After selecting surgical candidates for gastrectomy, what would surgeons do for patients with impaired pulmonary function? Previous studies suggest several interventions including smoking cessation,42 control of respiratory infection, preoperative lung expansion interventions (incentive spirometry,43 deep breathing exercises,44 and continuous positive airway pressure45), preoperative total enteral or parenteral nutrition46 including immunonutrition,47 improvement of anemia,48 reducing the duration of surgery,49 epidural analgesia,50 use of nasogastric tubes for gastric decompression after surgery,51 and laparoscopic operations that can reduce postoperative pain and pulmonary compromise.52 In addition, preoperative rehabilitation (pre-rehabilitation) before upper abdominal surgery may help improve respiratory muscle strength.53,54,55 We identified a poor OS in patients who underwent total gastrectomy, which is consistent with previous studies.56,57,58 Total gastrectomy leads to a limited postoperative diet, dysphagia, dry mouth, and reflux symptoms, which affect the patient’s quality of life; therefore, total gastrectomy should be avoided if the proximal margin is negative.59 Considering that it is technically possible, “function-preserving” gastrectomy including proximal gastrectomy and subtotal gastrectomy may be considered.60 Less invasive palliative resection may be beneficial, especially for vulnerable patients.

This study has some limitations. First, the results might have been biased because of the retrospective and single-center design; therefore, the results could not be extrapolated to other institutions. The usefulness of spirometry should be determined in a well-designed randomized controlled trial. Second, we did not analyze the lung diffusing capacity, cardiopulmonary function tolerance, or blood gas, which might have helped precisely evaluate pulmonary function. However, %VC and FEV1% are widely used and are easily understandable respiratory parameters. Third, relatively few patients underwent laparoscopic gastrectomy (n = 153; 20.4%). The clinical significance of preoperative pulmonary function varies in the era of laparoscopic and robotic surgery. Further investigations are required in patients undergoing laparoscopic or robotic gastrectomy. Fourth, the multivariate analysis of clinical factors related to severe postoperative complications revealed no statistically significant independent factors because of the small number of patients with CD ≥ 3b.

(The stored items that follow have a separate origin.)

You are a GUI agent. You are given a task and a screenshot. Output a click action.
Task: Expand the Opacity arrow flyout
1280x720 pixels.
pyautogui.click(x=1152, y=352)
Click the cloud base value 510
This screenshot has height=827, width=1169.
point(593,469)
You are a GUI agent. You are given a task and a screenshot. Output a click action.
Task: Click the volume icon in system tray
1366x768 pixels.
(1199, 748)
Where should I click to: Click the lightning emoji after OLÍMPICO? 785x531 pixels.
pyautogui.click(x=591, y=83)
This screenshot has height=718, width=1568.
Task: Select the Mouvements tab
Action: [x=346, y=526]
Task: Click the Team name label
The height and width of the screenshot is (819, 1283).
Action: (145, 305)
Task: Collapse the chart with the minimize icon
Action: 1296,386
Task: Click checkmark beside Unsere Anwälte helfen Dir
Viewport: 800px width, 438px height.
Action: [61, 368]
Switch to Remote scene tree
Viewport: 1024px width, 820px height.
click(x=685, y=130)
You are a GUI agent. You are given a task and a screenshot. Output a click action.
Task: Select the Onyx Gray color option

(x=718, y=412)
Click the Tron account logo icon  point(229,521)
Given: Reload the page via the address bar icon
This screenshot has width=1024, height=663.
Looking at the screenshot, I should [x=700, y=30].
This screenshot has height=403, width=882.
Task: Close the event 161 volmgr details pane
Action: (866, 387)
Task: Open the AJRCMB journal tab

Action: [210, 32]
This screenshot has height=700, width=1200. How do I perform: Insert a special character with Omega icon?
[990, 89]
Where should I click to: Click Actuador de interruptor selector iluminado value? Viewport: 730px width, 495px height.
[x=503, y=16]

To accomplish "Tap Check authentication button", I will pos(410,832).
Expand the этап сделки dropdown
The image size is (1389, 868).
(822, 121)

The outcome criteria for postoperative complications in previous studies include any complication, CD ≥ 2, CD ≥ 3a, infectious complications, and anastomotic leakage.61,62 We selected CD ≥ 3b (serious complications requiring interventions with general anesthesia) as an outcome criterion because it affects the preoperative treatment decisions. Additional analysis for factors related to postoperative complications (CD ≥ 3a) indicated significant associations with FEV1% < 70%, serum albumin < 3.5 g/dl, and total gastrectomy (Supplementary Table 3). Fifth, frailty (unintentional weight loss, exhaustion, low physical activity, slowness, and weakness), a widely recognized impaired physical response to stress and prevalence with increasing age, was not investigated as factors affecting short- and long-term patient outcomes.63,64 The definitions of frailty vary across studies, with no consensus in terms of preoperative physical function and short- and long-term postoperative outcomes.6,8,9,65 However, our results suggest that multiple comorbidities, %VC < 80% and FEV1% < 70%, are potential predictors of frailty. Further research based on a common definition of frailty in a larger cohort is required.

In conclusion, FEV1% < 70% is associated with severe postoperative complications (CD ≥ 3b), whereas %VC < 80% is associated with poor OS independent of the cancer stage because of death from non-malignant disease and pneumonia. Spirometry can provide important information and help surgeons discuss the risks and benefits of surgery with patients, perform perioperative management, and select a surgical procedure for patients undergoing gastrectomy for GC, particularly in patients aged ≥ 75 years and those with multiple comorbidities.